How can people who live in the North Bay embrace that kind of accountability to their community? To take it on as “my place, my people?”

The 2017 and 2019 fires taught me a lot. They were horrifying and surprising to even fire professionals. Despite the fact that it was a horrifying event, I felt like a part of something important in the aftermath. There were signs all around saying “Love in the air is thicker than the smoke.” I know it sounds corny, but it actually felt like that to me at the time. But that was an extraordinary time. This needs to be a belief system, a way for us to move forward in ordinary times, and you can’t do that alone. It comes from creating community that aligns with your values.

When the fires happened, I donated a sizable amount of money, clothes, other stuff beyond what I had budgeted in those years. It made sense to me to give until it hurt a little bit. Why? I guess I realized I was just as close to losing my house as anyone. I was just as likely to be running down the street in my nightclothes with my bare feet getting burned. I was just lucky to have escaped, but I lived the vulnerability deeply.

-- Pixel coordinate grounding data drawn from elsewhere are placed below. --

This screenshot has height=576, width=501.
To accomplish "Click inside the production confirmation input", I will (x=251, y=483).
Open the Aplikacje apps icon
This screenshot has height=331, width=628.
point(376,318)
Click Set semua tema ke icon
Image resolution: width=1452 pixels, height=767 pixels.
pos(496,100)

We help our neighbors; that’s what we are here to do. And it’s just as important when times are not that hard for us, because they always are a little hard for someone somewhere. We need to live in that place with them.

What do you hope to achieve through your generosity?

For me, it’s about legacy. Do I want to leave a place I live better off than when I got here? I loved working here and helping to develop managers and supervisors, leaders of tomorrow. I loved watching kids come and have their little brains expanded by what they see and learn. Look, if you have children, you could write the great American novel or solve climate change or find a cure for cancer, but, in the end, your children are your masterpieces. I don’t have children of my own, but even if I did, I can still touch all the hundreds of thousands of lives LBC touches through its arts and education programs through the years. Think about it. All those children. All those masterpieces. That is my legacy, and it can be yours.